Friday, July 8, 2011

Will NYT Reexamine Gas Articles?

One of my favorite columns in the Sunday New York Times is that of the Public Editor.  He serves as the paper's ombudsman and in that role casts a critical eye on the work of the Times.  After the paper's series "Drilling Down" a couple of weeks ago that was harshly critical of the natural gas industry, the Times has been taking its share of abuse.  Now there is an interesting letter making the rounds from watchdog group the National Legal and Policy Center asking the Public Editor to examine the series for author Ian Urbina's use of deceptive journalistic techniques.

While I'm sure it's not the first time this right-leaning organization has been critical of the Times, I hope the Public Editor takes this request seriously.  The letter points out a number of inappropriately used journalistic techniques that intentionally mislead the reader.  The heavy dependence on shale critic Arthur Berman as both a cited source and anonymous source is deceptive.  The credentials of the Dallas Federal Reserve advisory committee member were greatly exaggerated (as were her possible motives) and many of the "insiders" anonymously criticizing shale are not directly involved with shale gas.
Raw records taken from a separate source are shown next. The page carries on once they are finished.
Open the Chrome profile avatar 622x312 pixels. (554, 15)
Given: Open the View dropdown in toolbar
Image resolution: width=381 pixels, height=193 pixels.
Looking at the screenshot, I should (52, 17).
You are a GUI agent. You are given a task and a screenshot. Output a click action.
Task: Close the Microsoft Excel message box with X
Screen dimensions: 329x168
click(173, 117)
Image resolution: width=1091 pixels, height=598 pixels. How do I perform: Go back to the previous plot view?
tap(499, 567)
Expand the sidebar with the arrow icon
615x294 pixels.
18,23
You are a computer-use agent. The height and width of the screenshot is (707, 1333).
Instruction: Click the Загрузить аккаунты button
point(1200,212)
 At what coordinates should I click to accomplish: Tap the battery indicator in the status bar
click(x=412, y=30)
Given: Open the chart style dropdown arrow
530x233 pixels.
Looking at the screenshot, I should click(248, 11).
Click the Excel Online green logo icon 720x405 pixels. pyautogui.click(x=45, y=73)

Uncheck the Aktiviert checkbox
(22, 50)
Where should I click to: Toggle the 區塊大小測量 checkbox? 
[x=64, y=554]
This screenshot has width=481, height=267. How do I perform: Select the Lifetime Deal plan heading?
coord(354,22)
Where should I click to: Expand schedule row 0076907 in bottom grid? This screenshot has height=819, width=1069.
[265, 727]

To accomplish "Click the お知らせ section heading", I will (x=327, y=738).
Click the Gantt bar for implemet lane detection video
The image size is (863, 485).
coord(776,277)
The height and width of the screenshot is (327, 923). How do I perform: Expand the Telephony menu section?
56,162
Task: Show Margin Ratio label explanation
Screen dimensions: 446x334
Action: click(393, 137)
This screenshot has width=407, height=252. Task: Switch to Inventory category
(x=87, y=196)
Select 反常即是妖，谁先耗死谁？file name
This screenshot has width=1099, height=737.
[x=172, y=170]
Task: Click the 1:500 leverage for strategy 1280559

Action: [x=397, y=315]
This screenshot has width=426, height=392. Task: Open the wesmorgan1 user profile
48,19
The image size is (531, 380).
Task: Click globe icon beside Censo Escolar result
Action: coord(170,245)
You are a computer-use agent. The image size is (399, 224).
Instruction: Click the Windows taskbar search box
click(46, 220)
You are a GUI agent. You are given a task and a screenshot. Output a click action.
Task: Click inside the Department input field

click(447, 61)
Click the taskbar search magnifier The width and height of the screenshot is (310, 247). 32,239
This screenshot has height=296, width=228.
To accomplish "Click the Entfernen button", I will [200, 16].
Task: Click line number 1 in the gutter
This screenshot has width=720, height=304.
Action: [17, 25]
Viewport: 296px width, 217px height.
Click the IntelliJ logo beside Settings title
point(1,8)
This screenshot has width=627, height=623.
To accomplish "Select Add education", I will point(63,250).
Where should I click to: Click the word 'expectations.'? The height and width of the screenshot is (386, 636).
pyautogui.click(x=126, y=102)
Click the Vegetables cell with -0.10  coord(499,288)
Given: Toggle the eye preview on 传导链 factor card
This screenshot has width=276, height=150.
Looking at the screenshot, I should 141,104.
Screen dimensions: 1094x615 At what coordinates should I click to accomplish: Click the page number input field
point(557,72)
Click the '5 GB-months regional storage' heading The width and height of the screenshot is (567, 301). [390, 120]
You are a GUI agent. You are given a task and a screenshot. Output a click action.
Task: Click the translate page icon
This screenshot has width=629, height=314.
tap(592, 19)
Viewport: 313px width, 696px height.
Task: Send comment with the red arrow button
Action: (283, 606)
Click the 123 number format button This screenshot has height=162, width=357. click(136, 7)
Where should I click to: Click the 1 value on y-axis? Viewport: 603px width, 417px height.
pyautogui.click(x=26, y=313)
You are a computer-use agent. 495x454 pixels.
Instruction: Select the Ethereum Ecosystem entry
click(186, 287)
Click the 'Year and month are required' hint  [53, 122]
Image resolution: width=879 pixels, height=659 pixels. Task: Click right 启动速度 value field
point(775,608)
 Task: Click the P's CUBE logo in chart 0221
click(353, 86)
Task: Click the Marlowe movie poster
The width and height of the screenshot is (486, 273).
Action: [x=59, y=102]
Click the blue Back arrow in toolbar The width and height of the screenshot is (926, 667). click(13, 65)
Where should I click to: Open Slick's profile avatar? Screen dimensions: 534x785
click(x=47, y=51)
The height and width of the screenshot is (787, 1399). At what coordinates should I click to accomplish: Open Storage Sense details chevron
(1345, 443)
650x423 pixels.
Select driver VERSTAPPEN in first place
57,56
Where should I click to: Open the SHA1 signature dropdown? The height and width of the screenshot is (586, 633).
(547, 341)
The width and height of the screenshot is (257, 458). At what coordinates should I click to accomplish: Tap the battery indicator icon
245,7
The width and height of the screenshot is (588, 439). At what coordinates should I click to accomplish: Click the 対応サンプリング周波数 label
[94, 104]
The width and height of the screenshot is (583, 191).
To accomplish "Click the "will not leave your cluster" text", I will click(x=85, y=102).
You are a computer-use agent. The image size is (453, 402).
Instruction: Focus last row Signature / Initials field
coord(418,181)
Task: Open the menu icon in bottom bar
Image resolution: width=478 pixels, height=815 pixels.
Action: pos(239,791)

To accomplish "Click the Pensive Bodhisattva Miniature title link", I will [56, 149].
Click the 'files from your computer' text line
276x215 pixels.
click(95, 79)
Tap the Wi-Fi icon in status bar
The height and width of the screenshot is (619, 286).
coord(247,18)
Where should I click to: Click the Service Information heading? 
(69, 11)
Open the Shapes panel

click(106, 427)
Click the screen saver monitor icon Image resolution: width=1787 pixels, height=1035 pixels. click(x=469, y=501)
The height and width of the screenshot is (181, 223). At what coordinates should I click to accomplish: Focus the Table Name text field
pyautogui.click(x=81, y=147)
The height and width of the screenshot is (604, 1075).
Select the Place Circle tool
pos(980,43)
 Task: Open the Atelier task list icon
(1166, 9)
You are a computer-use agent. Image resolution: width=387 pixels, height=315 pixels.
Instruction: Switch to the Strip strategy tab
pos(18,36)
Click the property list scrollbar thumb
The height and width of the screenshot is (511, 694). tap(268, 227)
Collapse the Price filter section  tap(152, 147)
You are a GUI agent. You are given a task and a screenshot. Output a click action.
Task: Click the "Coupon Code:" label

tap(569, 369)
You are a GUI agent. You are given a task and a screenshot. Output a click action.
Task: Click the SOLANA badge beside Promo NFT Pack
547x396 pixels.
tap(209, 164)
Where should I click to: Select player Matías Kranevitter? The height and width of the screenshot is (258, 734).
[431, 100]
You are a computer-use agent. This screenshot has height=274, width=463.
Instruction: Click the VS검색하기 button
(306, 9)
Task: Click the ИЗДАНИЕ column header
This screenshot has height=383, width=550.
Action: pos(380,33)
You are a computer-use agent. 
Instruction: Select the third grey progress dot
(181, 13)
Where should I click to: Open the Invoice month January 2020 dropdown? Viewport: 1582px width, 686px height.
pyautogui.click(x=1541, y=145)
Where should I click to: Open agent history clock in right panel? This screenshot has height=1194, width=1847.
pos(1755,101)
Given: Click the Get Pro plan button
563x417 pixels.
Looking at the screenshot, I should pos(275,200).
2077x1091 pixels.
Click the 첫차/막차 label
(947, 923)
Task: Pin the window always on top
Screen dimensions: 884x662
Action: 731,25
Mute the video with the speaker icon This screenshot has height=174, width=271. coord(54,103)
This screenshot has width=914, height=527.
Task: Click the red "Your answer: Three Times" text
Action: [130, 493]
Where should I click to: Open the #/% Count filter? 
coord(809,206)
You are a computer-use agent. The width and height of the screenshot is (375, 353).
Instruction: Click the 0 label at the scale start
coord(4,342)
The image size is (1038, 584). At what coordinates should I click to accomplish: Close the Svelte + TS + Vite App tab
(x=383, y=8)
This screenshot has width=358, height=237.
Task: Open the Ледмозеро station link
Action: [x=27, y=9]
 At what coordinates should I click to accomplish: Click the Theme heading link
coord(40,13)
While the Times is a bastion of journalistic integrity, it is not beyond reproach (see: Jayson Blair and Judith Miller).  But with the prominence of the Public Editor's work, the paper clearly is serious about self-examination, which is more than I can say about most institutions (and individuals).

But even if the Times offers a full retraction of the story, the damage has been done.  By placing the story above the fold on the front page of its marquis Sunday publication, it was read by millions across the country, thus influencing their opinions.  Unfortunately, a critical retraction on page seven of the Sunday Review would be too little, too late.